>>>

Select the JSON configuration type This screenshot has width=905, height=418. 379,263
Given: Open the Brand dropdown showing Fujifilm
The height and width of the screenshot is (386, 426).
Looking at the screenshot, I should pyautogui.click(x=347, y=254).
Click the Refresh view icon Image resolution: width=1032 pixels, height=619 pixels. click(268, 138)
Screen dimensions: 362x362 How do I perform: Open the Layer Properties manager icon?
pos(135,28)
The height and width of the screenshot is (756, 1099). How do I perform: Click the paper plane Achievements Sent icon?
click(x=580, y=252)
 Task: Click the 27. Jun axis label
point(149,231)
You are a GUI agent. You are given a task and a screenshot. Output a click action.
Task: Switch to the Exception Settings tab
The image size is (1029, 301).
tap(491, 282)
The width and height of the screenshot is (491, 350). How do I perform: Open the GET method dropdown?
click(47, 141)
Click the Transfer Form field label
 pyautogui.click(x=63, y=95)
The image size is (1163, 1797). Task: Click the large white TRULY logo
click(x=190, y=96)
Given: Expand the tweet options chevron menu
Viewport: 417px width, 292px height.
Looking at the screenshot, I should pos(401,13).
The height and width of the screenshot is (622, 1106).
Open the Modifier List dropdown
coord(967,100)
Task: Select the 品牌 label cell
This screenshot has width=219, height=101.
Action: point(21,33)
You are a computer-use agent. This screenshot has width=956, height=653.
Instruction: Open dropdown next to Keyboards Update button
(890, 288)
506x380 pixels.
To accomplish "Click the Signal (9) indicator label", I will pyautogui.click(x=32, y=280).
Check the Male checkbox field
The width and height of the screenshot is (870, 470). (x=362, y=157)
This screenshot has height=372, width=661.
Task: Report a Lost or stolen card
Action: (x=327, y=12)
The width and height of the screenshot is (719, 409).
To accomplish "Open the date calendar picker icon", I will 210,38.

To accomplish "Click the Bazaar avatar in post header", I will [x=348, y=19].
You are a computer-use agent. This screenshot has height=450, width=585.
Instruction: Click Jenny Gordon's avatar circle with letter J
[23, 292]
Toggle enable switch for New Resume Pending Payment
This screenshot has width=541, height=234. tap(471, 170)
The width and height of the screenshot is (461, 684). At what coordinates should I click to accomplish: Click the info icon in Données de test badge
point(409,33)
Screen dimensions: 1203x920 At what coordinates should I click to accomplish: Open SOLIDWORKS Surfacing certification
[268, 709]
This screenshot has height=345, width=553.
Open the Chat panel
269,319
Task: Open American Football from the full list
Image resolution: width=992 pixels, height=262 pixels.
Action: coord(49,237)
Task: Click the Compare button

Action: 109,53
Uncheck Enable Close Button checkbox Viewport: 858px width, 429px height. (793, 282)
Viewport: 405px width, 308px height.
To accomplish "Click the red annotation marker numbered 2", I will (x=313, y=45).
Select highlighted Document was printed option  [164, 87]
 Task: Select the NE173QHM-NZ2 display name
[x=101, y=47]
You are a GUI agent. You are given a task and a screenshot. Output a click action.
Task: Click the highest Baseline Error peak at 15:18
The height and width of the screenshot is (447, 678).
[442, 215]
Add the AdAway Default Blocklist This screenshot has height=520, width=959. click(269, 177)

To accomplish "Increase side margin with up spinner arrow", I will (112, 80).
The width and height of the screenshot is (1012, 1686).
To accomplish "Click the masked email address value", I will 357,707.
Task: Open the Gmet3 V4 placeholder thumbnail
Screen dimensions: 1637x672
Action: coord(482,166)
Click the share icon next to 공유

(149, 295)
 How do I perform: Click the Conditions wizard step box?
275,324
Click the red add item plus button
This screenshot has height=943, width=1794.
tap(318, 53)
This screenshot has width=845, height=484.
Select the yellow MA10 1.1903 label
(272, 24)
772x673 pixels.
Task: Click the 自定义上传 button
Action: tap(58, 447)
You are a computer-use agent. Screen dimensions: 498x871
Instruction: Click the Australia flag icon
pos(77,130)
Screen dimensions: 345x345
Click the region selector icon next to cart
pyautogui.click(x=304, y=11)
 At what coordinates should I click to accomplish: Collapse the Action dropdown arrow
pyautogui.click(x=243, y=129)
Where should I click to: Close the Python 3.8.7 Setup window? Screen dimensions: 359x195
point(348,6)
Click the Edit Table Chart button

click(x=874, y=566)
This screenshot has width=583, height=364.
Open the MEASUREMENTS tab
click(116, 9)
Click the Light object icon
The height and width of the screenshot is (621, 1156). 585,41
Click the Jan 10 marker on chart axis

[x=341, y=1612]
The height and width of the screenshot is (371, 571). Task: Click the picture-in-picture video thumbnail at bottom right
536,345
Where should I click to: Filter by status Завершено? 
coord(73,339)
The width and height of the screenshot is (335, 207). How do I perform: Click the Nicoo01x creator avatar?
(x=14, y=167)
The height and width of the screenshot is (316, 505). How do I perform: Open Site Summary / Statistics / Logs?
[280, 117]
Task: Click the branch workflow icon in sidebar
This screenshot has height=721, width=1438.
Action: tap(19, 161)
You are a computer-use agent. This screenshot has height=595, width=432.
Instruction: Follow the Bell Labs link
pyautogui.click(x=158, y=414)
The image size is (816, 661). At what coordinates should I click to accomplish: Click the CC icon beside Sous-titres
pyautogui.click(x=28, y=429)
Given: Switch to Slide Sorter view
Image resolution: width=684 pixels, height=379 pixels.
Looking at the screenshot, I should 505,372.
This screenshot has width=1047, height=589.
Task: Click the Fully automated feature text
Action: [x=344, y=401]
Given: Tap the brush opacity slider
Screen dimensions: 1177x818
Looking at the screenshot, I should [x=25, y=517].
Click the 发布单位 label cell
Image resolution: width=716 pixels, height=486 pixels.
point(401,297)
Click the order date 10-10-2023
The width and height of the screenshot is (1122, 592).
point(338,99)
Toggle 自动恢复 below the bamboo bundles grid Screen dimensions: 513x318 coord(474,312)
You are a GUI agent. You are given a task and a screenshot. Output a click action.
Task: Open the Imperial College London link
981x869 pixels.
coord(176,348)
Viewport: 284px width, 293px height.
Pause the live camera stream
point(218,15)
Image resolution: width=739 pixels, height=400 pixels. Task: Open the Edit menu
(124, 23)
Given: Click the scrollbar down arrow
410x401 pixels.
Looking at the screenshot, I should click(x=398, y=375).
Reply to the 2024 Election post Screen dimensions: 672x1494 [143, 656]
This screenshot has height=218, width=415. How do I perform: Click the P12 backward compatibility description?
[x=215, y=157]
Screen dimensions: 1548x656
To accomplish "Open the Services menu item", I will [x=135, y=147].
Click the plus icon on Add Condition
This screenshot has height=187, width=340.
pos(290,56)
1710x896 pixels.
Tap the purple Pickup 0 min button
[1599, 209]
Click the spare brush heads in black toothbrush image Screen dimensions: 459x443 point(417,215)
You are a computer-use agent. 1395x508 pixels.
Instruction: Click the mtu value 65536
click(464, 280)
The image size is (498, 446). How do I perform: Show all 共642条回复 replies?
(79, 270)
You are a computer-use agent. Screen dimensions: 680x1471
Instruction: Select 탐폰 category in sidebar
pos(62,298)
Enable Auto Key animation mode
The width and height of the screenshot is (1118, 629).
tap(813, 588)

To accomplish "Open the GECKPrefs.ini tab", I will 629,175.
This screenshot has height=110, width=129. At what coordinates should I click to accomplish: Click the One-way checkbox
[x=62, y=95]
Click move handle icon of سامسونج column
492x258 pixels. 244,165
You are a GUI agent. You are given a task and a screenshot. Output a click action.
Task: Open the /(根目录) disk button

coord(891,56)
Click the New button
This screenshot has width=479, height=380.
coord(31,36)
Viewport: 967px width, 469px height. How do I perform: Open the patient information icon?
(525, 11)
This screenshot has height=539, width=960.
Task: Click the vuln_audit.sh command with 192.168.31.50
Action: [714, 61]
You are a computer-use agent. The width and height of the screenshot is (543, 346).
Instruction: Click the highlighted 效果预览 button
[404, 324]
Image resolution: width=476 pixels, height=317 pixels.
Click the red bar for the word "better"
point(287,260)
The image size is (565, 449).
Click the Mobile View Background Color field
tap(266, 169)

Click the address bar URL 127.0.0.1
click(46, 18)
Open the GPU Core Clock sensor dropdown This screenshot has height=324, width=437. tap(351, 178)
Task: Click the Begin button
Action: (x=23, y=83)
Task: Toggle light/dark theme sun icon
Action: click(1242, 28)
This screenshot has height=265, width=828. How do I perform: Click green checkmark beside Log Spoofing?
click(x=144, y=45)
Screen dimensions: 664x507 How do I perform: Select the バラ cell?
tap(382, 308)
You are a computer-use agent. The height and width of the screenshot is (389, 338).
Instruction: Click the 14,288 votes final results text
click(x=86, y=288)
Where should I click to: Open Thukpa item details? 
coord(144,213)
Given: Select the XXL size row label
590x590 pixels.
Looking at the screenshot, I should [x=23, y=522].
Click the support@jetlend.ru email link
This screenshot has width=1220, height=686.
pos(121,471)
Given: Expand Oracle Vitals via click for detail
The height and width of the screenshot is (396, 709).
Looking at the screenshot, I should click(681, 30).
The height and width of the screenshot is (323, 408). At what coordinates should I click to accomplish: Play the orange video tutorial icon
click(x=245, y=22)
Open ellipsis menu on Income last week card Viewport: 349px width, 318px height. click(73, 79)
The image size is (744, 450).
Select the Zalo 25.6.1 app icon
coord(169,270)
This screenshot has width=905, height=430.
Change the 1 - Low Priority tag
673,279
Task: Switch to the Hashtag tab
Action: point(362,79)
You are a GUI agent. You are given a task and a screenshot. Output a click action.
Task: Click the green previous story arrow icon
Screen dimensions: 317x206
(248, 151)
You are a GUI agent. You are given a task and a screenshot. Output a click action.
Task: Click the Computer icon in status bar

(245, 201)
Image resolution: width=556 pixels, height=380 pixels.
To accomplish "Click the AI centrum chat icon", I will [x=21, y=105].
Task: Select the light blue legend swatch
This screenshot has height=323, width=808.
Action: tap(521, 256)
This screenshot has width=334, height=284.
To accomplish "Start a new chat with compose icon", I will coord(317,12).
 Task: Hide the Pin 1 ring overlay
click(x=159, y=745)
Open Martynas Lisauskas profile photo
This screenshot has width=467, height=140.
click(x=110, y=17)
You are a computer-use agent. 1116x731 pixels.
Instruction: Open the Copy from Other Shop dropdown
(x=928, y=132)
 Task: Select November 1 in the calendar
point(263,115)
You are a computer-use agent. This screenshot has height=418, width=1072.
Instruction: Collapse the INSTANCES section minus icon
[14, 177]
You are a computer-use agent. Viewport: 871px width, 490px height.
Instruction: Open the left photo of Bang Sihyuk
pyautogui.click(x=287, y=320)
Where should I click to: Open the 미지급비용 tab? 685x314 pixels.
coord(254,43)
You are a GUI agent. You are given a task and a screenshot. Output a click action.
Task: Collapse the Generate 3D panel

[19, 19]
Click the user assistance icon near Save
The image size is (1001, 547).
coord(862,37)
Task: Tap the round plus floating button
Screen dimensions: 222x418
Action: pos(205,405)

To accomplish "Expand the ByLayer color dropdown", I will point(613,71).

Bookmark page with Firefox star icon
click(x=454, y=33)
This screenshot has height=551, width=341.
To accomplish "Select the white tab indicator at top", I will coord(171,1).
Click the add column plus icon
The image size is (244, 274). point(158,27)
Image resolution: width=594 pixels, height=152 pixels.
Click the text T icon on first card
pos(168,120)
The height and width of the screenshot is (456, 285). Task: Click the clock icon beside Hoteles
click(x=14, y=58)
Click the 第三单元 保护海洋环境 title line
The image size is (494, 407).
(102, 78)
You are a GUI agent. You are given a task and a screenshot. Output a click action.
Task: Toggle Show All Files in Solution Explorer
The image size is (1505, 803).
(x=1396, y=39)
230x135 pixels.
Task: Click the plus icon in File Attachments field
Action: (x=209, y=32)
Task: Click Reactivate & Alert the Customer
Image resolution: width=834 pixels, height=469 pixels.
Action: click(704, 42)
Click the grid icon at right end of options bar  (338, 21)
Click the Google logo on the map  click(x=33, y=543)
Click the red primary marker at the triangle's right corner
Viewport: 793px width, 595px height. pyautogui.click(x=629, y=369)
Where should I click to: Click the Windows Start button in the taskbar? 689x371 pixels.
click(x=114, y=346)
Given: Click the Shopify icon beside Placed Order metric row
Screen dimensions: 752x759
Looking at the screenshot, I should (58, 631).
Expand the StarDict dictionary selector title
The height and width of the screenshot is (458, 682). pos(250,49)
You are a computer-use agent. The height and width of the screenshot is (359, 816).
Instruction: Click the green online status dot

<<<

WHAT IS REQUIRED — Once you have checked each line above for the string "email", state how many lines contain it and add nothing more.

ANSWER SECTION — 2